**What the exercise asks:** Transcribe each record exactly. Include every one.
*** Opening of Dataset ***
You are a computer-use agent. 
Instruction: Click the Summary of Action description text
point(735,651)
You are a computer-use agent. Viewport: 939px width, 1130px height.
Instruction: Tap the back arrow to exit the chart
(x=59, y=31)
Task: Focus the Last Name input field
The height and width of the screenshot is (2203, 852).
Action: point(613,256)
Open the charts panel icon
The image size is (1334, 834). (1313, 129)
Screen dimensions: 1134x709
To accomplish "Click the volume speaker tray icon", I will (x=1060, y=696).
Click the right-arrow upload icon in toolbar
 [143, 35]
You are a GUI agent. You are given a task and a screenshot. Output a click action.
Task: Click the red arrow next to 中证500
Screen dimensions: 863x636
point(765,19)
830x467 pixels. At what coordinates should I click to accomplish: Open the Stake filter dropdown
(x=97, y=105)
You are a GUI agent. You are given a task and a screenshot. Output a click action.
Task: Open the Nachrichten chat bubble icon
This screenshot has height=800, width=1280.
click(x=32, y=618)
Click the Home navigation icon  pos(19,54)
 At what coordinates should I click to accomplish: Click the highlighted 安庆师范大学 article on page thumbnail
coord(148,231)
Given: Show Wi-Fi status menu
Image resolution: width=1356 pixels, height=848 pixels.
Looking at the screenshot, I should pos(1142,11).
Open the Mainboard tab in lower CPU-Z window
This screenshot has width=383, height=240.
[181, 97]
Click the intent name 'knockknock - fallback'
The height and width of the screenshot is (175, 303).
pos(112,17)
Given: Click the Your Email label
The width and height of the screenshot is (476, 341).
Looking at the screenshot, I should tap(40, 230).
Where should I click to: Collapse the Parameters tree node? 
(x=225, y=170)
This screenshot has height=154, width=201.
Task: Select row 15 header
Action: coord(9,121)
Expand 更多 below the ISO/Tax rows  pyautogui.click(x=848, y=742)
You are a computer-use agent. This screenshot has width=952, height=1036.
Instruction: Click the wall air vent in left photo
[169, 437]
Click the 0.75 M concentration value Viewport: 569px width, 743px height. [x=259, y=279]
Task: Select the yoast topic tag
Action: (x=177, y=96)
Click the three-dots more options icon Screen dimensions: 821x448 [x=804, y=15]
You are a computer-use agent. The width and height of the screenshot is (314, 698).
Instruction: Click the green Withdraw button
*** Close of Dataset ***
**Task result:**
You are a computer-use agent. 
Instruction: Click the Summary of Action description text
point(735,651)
You are a computer-use agent. Viewport: 939px width, 1130px height.
Instruction: Tap the back arrow to exit the chart
(x=59, y=31)
Task: Focus the Last Name input field
The height and width of the screenshot is (2203, 852).
Action: point(613,256)
Open the charts panel icon
The image size is (1334, 834). (1313, 129)
Screen dimensions: 1134x709
To accomplish "Click the volume speaker tray icon", I will (x=1060, y=696).
Click the right-arrow upload icon in toolbar
 [143, 35]
You are a GUI agent. You are given a task and a screenshot. Output a click action.
Task: Click the red arrow next to 中证500
Screen dimensions: 863x636
point(765,19)
830x467 pixels. At what coordinates should I click to accomplish: Open the Stake filter dropdown
(x=97, y=105)
You are a GUI agent. You are given a task and a screenshot. Output a click action.
Task: Open the Nachrichten chat bubble icon
This screenshot has height=800, width=1280.
click(x=32, y=618)
Click the Home navigation icon  pos(19,54)
 At what coordinates should I click to accomplish: Click the highlighted 安庆师范大学 article on page thumbnail
coord(148,231)
Given: Show Wi-Fi status menu
Image resolution: width=1356 pixels, height=848 pixels.
Looking at the screenshot, I should pos(1142,11).
Open the Mainboard tab in lower CPU-Z window
This screenshot has width=383, height=240.
[181, 97]
Click the intent name 'knockknock - fallback'
The height and width of the screenshot is (175, 303).
pos(112,17)
Given: Click the Your Email label
The width and height of the screenshot is (476, 341).
Looking at the screenshot, I should tap(40, 230).
Where should I click to: Collapse the Parameters tree node? 
(x=225, y=170)
This screenshot has height=154, width=201.
Task: Select row 15 header
Action: coord(9,121)
Expand 更多 below the ISO/Tax rows  pyautogui.click(x=848, y=742)
You are a computer-use agent. This screenshot has width=952, height=1036.
Instruction: Click the wall air vent in left photo
[169, 437]
Click the 0.75 M concentration value Viewport: 569px width, 743px height. [x=259, y=279]
Task: Select the yoast topic tag
Action: (x=177, y=96)
Click the three-dots more options icon Screen dimensions: 821x448 [x=804, y=15]
You are a computer-use agent. The width and height of the screenshot is (314, 698).
Instruction: Click the green Withdraw button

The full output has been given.